» **Problem statement**
A single figure is wanted: the count of lines below containing the string "Expand".

Start of Extracted entries

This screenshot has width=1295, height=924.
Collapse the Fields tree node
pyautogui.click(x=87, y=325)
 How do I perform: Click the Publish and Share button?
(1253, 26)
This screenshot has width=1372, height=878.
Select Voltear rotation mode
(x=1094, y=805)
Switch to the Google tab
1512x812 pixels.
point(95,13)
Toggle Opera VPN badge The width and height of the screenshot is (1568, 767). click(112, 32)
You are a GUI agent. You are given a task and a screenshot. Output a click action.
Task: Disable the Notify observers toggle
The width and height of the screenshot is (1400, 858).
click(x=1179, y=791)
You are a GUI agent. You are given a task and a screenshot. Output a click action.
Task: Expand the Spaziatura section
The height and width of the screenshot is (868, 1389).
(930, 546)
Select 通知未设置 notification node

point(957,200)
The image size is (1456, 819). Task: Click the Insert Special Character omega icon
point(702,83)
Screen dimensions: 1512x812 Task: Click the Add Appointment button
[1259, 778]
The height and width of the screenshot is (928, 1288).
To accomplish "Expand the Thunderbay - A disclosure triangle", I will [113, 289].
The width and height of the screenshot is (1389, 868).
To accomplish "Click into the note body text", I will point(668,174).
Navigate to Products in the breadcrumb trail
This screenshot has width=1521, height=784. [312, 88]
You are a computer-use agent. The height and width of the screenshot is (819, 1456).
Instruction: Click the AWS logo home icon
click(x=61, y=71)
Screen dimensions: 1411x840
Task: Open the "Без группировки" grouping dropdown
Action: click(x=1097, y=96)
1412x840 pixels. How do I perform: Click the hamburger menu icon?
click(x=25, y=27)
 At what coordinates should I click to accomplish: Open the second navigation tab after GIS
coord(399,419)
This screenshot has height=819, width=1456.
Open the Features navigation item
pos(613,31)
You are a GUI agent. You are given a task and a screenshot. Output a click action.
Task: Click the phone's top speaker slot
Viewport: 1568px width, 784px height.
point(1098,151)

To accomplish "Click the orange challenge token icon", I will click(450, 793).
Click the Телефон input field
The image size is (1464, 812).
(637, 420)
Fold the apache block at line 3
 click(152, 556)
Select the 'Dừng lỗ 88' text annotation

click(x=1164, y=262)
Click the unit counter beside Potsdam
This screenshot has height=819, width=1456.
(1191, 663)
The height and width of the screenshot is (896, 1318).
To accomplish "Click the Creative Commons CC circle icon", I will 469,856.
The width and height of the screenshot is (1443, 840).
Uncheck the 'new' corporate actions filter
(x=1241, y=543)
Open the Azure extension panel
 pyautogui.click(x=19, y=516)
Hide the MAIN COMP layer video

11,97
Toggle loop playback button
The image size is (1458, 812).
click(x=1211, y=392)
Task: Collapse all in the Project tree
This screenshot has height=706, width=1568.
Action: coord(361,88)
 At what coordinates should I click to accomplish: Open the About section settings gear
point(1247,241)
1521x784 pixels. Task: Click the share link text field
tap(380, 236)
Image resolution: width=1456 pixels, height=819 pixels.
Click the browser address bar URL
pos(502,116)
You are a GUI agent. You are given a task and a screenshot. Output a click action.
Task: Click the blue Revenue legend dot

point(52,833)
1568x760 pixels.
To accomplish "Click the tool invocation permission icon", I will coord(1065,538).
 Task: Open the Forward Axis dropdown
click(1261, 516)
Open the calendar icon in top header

End of Extracted entries

» **Reply**
2